He believes it is counter-intuitive for most people in the West to believe Christians are the most persecuted religious group because of Christianity's cultural dominance over centuries in western society.  He stresses however that the evidence is overwhelming and points out that the ISHR, which has members in 38 countries worldwide, reports that 80% of all acts of religious discrimination in the world today are directed at Christians. 

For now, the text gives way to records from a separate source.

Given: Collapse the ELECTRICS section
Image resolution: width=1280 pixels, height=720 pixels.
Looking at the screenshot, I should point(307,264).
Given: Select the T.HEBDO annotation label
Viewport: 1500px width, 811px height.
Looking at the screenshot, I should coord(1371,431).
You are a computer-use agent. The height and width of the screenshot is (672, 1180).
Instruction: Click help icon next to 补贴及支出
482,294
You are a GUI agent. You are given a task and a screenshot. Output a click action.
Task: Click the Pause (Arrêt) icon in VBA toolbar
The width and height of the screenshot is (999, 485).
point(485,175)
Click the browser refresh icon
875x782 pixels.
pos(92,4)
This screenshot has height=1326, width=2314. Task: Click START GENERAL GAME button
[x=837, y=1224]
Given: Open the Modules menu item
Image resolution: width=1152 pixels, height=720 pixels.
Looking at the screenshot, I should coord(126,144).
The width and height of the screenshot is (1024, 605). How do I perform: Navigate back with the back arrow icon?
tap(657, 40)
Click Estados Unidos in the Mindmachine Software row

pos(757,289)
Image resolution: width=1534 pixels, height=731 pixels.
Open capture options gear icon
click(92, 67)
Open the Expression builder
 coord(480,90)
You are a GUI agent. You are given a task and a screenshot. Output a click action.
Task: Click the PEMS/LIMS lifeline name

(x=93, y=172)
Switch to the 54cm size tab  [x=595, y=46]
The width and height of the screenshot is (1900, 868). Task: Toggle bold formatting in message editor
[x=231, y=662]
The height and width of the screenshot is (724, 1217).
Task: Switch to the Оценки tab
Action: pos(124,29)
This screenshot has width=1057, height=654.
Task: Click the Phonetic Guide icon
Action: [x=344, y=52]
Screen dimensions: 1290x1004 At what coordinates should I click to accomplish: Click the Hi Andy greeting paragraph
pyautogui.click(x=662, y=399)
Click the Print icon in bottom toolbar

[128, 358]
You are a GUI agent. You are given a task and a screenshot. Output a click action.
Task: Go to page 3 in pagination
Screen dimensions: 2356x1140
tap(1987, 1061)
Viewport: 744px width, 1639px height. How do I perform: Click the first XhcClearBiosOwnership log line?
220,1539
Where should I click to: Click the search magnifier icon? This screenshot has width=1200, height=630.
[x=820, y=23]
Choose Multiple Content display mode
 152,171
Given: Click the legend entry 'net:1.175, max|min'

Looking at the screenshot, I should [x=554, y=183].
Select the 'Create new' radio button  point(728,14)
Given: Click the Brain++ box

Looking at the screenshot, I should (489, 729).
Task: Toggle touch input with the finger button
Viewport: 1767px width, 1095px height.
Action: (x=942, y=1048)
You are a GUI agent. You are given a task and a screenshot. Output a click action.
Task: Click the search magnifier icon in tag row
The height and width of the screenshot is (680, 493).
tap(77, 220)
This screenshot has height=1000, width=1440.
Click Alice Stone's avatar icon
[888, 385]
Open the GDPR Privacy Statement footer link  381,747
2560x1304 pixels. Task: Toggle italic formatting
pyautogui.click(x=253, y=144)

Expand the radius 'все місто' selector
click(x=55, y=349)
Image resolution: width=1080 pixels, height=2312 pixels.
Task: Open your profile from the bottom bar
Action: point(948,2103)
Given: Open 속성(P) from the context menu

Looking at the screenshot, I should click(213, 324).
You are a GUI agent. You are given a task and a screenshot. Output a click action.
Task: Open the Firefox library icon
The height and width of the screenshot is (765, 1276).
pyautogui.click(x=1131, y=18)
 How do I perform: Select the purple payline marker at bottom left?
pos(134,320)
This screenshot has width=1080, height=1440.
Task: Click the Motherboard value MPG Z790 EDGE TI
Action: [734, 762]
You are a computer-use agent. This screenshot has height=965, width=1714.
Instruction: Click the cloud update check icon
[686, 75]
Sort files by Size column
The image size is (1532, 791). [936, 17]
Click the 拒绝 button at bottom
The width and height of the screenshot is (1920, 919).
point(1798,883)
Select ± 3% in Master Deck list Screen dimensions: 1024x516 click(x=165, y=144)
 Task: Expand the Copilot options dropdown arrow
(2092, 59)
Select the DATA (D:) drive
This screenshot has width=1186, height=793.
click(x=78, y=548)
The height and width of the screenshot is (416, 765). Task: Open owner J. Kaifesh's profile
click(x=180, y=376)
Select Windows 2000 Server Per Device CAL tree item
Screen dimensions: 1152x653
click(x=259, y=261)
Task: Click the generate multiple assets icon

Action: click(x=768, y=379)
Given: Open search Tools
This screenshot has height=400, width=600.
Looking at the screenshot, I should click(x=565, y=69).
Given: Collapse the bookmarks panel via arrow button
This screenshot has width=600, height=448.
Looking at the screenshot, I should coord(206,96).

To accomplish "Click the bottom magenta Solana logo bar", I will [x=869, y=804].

He produces further evidence from the Centre for the Study of Global Christianity in the United States, which estimates that 11 Christians die every hour, targeted because of their faith,  and quotes the Pew Research Center which says that in 2012,  hostility to religion reached a new high when Christians faced various forms of discrimination in almost three-quarters of the world's nations.
 
"The plain fact is that Christians are languishing in jail for blasphemy in Pakistan, and churches are burned and worshippers regularly slaughtered in Nigeria and Egypt, which has recently seen its worst anti-Christian violence in seven centuries," says Paul Vallely.  He points to increasing persecution in China; in North Korea where a quarter of the country's Christians live in forced labour camps after "refusing to join the national cult of the state's founder, Kim Il-Sung";  in Somalia, Syria, Iraq, Iran, Afghanistan, Saudi Arabia, Yemen and the Maldives, which feature in the 10 worst places to be a Christian.
 
The professor argues that only a few voices in the West have raised the issue and he singles out the stark warning from the former chief rabbi, Jonathan Sacks, who told the House of Lords recently that the suffering of Middle East Christians was "one of the crimes against humanity of our time".
 
Paul Vallely says that in the UK "it is socially respectable among the secular elite to regard Christianity as weird and permissible to bully its followers a little".  He adds that such an attitude produces "the surreal political reality in which President Obama visits Saudi Arabia and 'does not get the time' to raise the suppression of Christianity in the oil-rich nation".  He also highlights the "broadside from illiberal secularists" against David Cameron for the assertion that Britain's culture was formed by Christian Values - a view that the professor says is "historically unquestionable".
 
Vallely urges the West to respond to the chief rabbi's warning and to  heed the plea of men such as the Catholic Patriarch of Jerusalem, Fouad Twal, who asked: "Does anybody hear our cry? How many atrocities must we endure before somebody, somewhere, comes to our aid?"